On Tuesday, two offshore samples taken from two miles off of Redington Beach and 3.5 miles off Indian Rocks Beach showed high concentrations of red tide, but winds out of the east combined with weaker sea breezes are expected to weaken the red tide impacts throughout the week.
Starting next week, NOAA and Pinellas County hope to publicly release the new air quality forecast, which should give you another tool to access whether you should make a trip to the beach.
Red tide can cause coughing, sneezing, tearing eyes, an itchy throat, wheezing and even more severe symptoms for those with asthma, COP, and other breathing issues.
Currently, it’s not possible to know exactly which beaches have toxins in the air, however, the new air quality report will be so specific that you’ll be able to plan your trip to the beach based on how good the air quality will be in the morning, afternoon or evening.

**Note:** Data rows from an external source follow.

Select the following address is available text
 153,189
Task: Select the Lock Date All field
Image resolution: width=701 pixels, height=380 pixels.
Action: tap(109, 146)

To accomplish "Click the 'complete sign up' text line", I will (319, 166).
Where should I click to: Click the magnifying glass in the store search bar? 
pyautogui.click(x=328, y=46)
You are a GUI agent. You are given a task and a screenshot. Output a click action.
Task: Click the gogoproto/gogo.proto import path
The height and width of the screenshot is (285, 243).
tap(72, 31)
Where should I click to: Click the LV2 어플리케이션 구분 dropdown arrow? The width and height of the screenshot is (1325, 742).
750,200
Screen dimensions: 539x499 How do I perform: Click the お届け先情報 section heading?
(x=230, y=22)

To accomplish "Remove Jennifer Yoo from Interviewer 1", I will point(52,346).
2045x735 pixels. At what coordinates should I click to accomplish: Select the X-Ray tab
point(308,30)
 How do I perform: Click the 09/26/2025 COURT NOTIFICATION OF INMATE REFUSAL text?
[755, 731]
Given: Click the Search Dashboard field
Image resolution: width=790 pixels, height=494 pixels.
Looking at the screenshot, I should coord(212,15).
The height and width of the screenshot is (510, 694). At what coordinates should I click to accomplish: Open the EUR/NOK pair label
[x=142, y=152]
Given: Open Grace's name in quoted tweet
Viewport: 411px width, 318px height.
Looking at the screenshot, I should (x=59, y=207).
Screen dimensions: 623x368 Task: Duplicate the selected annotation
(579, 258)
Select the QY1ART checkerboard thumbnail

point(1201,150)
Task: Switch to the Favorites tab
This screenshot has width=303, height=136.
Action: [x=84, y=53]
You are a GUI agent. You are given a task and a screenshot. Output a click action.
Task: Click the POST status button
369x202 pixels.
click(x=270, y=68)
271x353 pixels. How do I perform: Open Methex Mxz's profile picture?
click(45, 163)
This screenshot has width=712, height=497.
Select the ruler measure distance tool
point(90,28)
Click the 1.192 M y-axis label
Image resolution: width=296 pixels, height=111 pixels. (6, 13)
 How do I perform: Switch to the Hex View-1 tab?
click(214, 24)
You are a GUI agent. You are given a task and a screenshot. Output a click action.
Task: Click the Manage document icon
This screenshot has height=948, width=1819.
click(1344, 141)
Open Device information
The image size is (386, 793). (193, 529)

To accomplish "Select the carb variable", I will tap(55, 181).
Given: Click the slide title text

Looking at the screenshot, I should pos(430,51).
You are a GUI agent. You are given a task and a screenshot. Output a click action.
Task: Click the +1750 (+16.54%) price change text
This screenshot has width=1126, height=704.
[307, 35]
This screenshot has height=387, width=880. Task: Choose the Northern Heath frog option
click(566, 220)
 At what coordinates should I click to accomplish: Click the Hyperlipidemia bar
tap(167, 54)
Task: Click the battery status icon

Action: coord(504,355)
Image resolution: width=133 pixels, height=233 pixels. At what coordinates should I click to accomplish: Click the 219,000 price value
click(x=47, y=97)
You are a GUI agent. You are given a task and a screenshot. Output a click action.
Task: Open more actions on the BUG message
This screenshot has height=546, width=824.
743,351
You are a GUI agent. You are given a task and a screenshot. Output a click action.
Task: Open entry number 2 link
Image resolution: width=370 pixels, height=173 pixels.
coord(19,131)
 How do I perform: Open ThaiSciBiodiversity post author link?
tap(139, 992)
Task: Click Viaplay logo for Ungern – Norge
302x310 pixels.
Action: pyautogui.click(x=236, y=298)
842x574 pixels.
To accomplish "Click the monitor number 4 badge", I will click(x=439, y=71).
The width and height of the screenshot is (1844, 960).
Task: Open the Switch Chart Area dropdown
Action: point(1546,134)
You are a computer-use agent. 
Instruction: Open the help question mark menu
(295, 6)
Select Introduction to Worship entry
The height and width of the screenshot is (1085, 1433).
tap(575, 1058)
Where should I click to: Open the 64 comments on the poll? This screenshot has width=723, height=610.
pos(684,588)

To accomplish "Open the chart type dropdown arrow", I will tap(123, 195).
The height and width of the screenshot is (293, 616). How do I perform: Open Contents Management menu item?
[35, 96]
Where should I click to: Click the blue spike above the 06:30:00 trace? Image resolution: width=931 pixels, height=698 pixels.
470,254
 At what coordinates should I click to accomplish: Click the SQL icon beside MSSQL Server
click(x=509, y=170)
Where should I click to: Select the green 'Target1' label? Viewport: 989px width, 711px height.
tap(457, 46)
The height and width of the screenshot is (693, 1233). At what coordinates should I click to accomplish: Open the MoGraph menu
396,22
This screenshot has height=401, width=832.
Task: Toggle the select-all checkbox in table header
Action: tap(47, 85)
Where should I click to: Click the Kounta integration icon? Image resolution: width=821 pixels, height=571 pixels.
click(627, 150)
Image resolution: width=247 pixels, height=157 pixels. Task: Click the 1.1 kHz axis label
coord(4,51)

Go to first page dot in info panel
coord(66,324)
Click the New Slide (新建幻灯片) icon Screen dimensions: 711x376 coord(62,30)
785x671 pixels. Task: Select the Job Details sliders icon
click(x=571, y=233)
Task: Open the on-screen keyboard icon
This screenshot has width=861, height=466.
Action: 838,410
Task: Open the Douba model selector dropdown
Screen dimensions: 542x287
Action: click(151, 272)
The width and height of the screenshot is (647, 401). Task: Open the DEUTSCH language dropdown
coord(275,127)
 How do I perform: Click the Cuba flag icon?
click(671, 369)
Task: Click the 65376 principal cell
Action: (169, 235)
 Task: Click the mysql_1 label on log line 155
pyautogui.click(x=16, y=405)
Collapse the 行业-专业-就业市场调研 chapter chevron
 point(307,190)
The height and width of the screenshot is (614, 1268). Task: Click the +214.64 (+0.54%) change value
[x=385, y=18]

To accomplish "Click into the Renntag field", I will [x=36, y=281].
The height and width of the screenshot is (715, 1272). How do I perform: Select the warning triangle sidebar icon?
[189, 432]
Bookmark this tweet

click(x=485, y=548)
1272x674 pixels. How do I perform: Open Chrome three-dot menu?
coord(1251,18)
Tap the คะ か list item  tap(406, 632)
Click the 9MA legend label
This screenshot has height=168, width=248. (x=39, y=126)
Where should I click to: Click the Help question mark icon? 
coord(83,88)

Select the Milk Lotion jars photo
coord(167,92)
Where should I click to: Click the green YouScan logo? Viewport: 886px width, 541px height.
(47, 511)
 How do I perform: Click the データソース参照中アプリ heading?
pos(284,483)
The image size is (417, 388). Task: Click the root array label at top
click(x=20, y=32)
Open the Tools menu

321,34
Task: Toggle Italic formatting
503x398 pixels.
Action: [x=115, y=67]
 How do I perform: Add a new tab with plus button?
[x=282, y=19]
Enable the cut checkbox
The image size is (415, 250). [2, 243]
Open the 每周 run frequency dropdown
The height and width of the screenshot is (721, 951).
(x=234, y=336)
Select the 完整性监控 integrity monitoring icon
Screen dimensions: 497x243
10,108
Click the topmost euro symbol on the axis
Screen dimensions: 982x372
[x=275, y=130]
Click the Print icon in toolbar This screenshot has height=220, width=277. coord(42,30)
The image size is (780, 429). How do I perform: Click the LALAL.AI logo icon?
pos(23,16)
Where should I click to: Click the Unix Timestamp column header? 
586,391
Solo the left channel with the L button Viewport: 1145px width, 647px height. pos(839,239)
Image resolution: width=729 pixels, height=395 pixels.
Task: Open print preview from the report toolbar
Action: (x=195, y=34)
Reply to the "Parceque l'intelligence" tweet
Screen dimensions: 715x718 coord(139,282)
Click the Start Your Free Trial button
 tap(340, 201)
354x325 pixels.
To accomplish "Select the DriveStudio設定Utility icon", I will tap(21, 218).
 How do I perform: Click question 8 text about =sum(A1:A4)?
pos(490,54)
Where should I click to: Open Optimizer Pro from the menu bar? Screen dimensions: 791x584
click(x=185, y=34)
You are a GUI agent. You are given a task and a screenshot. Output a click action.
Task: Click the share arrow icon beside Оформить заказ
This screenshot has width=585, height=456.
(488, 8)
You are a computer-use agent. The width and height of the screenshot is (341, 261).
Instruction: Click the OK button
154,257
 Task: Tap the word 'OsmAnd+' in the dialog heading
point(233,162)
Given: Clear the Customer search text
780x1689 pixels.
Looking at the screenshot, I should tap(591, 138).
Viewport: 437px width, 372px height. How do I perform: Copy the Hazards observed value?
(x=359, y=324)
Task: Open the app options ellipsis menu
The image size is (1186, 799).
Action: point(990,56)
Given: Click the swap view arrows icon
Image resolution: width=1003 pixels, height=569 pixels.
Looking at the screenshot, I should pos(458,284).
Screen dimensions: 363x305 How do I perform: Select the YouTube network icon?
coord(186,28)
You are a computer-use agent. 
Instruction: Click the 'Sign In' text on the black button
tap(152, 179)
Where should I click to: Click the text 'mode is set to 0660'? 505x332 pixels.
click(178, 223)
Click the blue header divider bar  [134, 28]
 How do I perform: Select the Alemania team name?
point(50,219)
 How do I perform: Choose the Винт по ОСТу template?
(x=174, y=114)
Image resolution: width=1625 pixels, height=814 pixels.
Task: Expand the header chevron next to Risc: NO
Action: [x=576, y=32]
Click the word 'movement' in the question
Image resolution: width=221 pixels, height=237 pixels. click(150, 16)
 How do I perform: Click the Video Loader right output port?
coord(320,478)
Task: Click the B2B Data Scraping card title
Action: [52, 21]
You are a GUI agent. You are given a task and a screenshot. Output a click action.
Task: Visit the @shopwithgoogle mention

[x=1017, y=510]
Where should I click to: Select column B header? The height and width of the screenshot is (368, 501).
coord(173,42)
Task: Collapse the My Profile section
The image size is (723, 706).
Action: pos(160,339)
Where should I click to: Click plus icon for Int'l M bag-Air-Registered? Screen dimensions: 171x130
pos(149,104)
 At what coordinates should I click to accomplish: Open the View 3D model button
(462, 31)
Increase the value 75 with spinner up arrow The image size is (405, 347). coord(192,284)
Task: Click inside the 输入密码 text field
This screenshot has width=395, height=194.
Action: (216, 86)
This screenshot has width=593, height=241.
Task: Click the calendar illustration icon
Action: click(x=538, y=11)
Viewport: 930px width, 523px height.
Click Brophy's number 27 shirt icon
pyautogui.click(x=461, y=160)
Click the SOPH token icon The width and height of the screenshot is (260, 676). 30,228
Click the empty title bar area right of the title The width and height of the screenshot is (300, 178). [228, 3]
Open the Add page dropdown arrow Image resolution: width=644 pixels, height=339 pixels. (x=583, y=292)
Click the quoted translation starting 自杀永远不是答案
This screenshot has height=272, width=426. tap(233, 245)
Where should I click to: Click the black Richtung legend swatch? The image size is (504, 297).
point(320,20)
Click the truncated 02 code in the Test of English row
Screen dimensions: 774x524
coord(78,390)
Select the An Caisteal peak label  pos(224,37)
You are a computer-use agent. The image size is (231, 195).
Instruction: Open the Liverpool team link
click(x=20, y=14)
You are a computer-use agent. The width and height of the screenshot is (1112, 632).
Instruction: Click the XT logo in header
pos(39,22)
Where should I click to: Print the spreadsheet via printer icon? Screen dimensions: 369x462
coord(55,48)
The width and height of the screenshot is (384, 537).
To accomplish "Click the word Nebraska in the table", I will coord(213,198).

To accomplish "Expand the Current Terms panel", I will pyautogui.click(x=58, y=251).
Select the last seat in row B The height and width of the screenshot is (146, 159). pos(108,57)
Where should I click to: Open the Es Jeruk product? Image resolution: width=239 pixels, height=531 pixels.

Pinellas County is currently taking water samples four days a week on Mondays, Wednesdays, Fridays, and Saturdays. Those samples, combined with satellite data, wind speed, and wind direction will help the agencies put out a new forecast every three hours.
“That way people can look and say ‘okay, Madeira Beach will be great for my morning walk along the beach, but the air quality won’t be as great in the afternoon. Instead, I’ll take my kids to play at Clearwater Beach this evening,'” explained Barb Kirkpatrick of the Gulf of Mexico Coastal Ocean Observing System Regional Association.
Pinellas County’s new forecast will be the first of its kind in the nation. The groups hope to expand it out to the rest of the state if the program is successful.
Scientists are calling this red tide bloom the worst in a decade, and toxins in the wind can travel up to a mile inland with a strong enough breeze.
The new monitoring system is crucial to Alison Gargiulo, who suffers from asthma. She has been checking the daily beach reports in order to decide if she should visit the beach or even go outside, considering she lives near the water in Pinellas County.
“I love this idea. It would ease up my thought process. Sometimes it feels like someone is sitting on my chest and I just can’t catch my breath,” she explained.